Gut. Dann hat meinetwegen auch „Rheinsberg“ seine Handlung: Claire und Wolfgang lieben einander; und erleben, wie sehr diese ihre Liebe anders ist, als die Menschen das im allgemeinen von einer Liebe erwarten.

Aber ich bezeichne das nicht als Handlung, sondern als einen Zustand. Es ist natürlich ein Zustand, der seine Spannung in sich trägt.

Wenn Paul Wiegler einmal Dramatik als den Wettstreit von Energien erklärt hat, so ist am Ende alles dramatisch, selbst das Nichtgeschehen: weil es durch seine Bewegungslosigkeit reizt.

Ich selbst bin alles andere als ein Idylliker. Gerade deshalb finde ich es geradezu aufregend, einmal den Versuch zu machen, ob wir überhaupt noch (oder schon wieder) fähig sind, die Stille des selbstverständlichen Lebens zu genießen, seine dichte Süßigkeit nachzukosten, seine stumme, beharrliche Kraft leise wirken zu lassen.
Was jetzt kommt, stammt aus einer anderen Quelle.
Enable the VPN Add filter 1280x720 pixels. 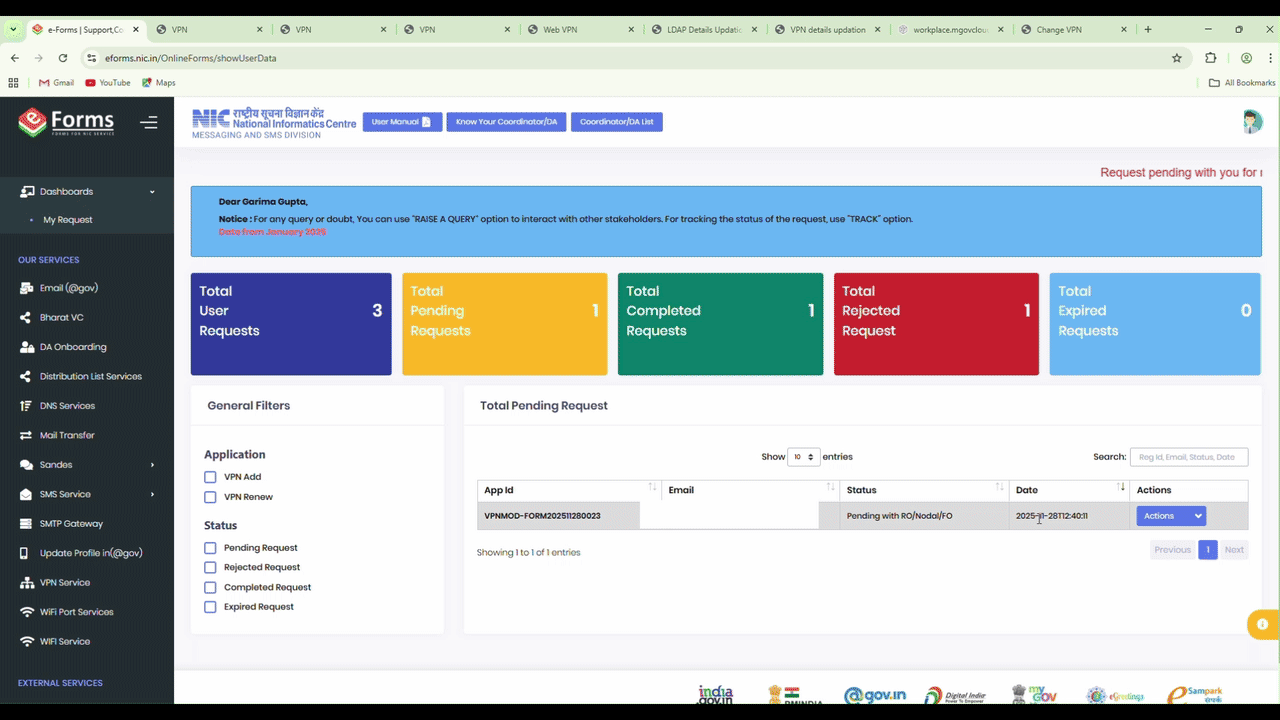[x=210, y=476]
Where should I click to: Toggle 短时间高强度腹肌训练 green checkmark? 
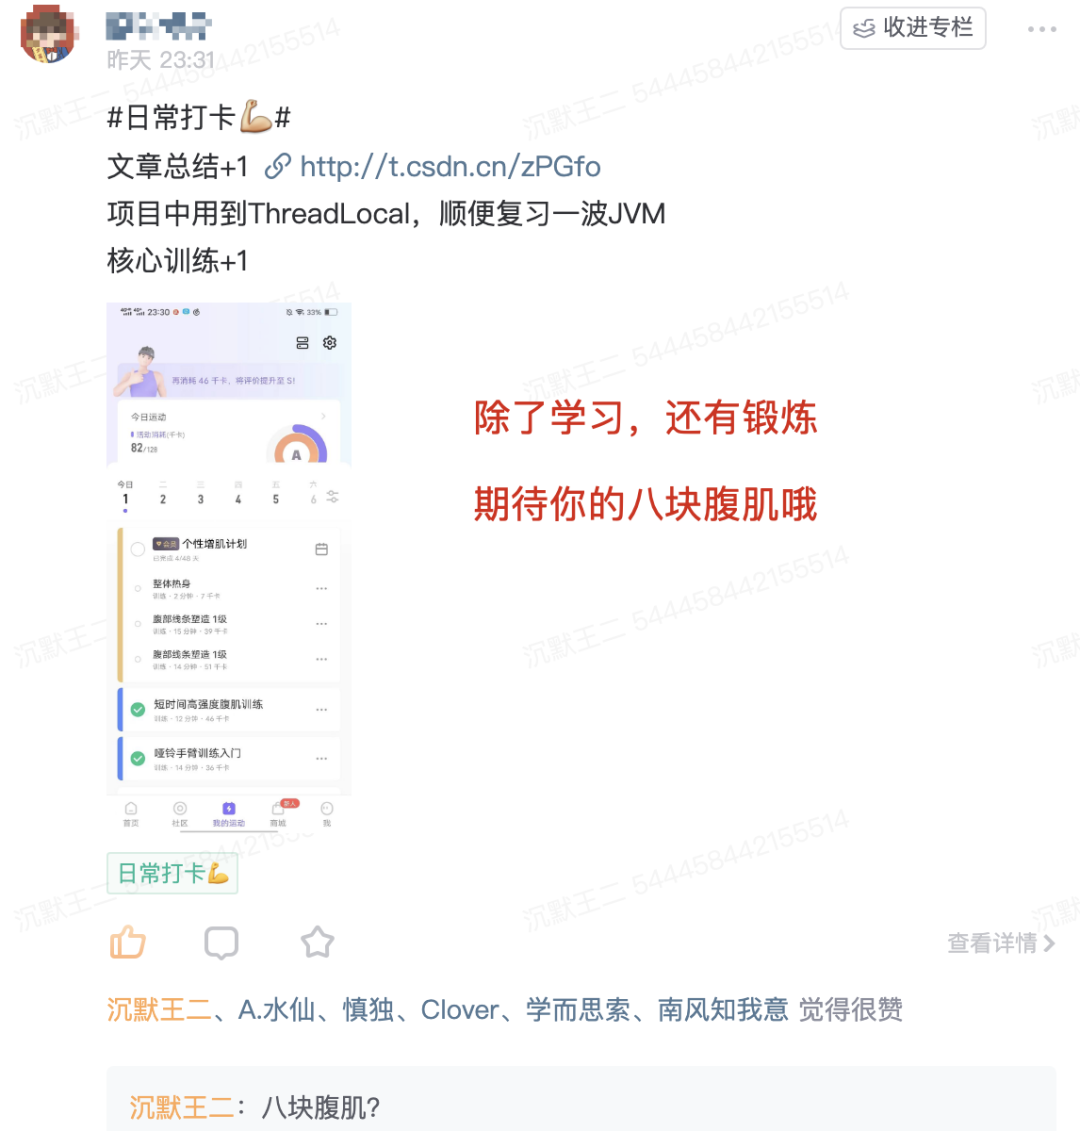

Vielleicht sind wir nach Angst, Not, Flucht und unendlicher Erwartung, nach dem Lärm der Bombennächte und dem unaufhörlichen Anruf der großen Entscheidungen besonders befähigt, uns dem Bewusstsein des ereignislosen Lebens an sich einmal ganz, ohne Einschränkung, aber auch ohne Zusatz, hinzugeben. Ich weiß es nicht. Aber ich habe es versucht.

Deshalb habe ich den Film „Rheinsberg“ geschrieben.